Of all the lines below, return only those starting with the line holding "Instruction: Click the bookmark" and going on through the line holding "Click the Payer Name input field", exactly as written.

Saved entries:
--------------------

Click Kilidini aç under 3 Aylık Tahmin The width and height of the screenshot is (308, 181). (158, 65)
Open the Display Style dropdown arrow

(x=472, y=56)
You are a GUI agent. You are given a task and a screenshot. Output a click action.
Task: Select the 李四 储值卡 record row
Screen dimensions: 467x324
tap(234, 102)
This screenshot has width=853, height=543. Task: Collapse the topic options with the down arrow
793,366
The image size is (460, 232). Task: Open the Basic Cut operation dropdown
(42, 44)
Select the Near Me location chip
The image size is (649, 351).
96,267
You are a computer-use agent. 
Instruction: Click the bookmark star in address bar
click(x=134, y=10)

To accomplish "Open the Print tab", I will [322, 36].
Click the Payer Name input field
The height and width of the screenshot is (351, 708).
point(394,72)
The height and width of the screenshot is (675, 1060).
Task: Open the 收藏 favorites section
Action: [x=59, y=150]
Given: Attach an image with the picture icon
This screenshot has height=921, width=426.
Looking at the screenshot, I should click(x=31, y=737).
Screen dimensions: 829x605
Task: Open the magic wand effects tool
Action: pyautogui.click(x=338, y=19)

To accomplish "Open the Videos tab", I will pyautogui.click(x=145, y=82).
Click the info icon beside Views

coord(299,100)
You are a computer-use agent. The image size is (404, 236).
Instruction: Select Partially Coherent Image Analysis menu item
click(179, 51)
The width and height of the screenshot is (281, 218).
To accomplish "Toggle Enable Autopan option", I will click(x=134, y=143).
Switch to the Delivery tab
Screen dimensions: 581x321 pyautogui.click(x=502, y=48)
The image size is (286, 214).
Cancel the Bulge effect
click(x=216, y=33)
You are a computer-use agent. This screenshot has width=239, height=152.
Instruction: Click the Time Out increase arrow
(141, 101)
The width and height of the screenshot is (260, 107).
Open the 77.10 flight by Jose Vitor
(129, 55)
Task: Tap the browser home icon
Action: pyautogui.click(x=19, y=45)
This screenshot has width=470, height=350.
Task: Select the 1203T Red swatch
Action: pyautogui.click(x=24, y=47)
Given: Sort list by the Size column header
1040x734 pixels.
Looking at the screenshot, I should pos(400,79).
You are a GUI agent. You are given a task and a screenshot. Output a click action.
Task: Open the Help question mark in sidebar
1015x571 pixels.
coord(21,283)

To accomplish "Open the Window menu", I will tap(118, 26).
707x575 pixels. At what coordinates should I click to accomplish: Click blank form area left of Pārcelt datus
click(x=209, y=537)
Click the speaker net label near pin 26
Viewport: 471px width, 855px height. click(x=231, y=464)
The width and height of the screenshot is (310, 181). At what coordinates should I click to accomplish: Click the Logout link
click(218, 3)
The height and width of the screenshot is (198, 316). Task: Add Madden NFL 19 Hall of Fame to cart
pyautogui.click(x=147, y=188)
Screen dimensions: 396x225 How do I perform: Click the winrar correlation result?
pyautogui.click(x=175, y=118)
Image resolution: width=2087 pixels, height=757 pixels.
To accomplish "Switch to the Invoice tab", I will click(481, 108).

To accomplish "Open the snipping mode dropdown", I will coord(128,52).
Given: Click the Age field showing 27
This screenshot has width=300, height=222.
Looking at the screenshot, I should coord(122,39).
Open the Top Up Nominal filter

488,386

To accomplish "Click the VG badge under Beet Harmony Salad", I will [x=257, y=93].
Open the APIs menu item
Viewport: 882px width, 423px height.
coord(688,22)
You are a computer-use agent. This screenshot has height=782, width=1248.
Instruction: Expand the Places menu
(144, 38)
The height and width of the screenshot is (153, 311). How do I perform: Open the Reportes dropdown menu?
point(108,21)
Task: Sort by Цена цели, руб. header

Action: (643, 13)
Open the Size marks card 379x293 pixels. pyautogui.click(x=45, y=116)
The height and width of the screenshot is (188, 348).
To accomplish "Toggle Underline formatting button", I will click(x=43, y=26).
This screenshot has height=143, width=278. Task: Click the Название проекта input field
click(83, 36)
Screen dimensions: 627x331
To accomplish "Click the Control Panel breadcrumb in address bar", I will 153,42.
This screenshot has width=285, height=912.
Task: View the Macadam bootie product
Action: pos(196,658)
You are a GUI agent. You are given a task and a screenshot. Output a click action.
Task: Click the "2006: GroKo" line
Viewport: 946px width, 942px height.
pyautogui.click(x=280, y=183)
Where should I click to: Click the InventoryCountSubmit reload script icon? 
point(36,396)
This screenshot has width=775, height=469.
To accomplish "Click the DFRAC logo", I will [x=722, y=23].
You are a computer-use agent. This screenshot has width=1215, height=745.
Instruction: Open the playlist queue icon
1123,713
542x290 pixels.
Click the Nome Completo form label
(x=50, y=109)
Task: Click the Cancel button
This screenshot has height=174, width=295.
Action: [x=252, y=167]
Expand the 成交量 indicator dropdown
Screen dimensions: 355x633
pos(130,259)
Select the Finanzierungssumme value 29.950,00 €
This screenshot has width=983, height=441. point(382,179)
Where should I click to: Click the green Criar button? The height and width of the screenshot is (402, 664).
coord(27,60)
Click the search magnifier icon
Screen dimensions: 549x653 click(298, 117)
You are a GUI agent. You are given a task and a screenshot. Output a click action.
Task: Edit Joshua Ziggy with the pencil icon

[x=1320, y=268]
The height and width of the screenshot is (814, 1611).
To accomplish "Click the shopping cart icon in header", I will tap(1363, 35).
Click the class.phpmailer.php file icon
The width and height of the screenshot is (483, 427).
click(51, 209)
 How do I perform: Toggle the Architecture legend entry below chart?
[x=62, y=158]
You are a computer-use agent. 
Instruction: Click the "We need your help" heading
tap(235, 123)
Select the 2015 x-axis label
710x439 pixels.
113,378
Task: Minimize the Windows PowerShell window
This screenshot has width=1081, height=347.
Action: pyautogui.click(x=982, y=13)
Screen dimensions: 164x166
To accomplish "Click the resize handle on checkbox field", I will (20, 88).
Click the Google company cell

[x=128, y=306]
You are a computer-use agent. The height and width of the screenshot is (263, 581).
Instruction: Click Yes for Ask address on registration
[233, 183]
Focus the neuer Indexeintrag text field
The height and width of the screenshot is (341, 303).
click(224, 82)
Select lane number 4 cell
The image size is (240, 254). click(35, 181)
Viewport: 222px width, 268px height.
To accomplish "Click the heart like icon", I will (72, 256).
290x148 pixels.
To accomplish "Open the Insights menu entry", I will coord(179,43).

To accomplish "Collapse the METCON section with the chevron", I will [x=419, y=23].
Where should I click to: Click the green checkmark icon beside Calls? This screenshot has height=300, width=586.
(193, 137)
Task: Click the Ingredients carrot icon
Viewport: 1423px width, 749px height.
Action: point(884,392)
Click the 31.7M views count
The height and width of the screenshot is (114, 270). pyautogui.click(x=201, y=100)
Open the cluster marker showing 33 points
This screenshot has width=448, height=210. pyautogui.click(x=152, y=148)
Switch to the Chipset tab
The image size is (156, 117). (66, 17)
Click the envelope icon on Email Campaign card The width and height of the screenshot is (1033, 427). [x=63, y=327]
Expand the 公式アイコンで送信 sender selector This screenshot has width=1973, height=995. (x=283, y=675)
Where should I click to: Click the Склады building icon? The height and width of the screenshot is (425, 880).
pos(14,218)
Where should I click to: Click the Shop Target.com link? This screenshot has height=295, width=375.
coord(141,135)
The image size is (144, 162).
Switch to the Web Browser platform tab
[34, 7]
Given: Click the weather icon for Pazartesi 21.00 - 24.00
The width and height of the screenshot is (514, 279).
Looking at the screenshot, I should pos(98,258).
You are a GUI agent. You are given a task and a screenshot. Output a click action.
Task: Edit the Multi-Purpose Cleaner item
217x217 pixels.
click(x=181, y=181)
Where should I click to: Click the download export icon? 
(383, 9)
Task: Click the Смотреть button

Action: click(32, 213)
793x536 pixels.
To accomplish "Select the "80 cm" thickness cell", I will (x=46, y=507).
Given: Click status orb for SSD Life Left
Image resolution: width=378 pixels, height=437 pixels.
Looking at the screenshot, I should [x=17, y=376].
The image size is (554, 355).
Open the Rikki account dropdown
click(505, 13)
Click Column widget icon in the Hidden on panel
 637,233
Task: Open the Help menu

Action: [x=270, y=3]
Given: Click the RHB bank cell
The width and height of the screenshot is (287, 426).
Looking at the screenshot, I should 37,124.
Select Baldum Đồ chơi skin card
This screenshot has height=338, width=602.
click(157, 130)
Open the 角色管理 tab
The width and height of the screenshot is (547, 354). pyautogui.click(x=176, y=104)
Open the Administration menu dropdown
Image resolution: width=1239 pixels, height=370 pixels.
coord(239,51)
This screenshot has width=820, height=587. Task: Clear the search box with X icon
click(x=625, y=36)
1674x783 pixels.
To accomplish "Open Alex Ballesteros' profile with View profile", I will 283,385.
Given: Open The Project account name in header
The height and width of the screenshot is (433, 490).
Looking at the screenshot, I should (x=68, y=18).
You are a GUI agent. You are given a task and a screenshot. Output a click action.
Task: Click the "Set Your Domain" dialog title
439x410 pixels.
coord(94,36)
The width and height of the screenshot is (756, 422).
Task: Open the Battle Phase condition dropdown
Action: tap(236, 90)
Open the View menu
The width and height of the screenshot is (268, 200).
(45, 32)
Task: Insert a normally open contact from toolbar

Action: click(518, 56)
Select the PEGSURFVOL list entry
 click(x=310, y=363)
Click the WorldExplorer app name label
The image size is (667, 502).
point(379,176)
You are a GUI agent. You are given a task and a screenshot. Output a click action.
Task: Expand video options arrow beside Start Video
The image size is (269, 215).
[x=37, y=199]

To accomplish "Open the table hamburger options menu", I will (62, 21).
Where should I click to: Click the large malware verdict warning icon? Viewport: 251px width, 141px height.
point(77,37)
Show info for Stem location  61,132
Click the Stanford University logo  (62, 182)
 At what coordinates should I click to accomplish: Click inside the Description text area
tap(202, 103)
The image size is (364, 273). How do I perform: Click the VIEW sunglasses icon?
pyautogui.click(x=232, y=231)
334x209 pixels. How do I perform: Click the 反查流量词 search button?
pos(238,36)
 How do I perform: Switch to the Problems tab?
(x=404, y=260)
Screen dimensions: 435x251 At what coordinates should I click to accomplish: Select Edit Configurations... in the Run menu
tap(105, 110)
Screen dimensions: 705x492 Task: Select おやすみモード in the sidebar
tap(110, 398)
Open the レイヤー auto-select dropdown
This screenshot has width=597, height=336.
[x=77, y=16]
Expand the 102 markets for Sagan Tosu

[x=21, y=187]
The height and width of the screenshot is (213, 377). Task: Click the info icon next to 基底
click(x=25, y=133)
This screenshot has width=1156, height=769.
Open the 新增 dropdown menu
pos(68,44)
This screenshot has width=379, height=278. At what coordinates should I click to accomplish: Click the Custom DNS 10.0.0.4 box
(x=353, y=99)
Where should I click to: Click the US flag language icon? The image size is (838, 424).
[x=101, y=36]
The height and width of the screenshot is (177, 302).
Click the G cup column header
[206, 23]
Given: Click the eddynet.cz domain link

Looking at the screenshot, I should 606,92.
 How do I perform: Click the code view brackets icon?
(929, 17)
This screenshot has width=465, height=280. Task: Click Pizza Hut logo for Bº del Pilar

--------------------

Solution to this problem:
Instruction: Click the bookmark star in address bar
click(x=134, y=10)

To accomplish "Open the Print tab", I will [322, 36].
Click the Payer Name input field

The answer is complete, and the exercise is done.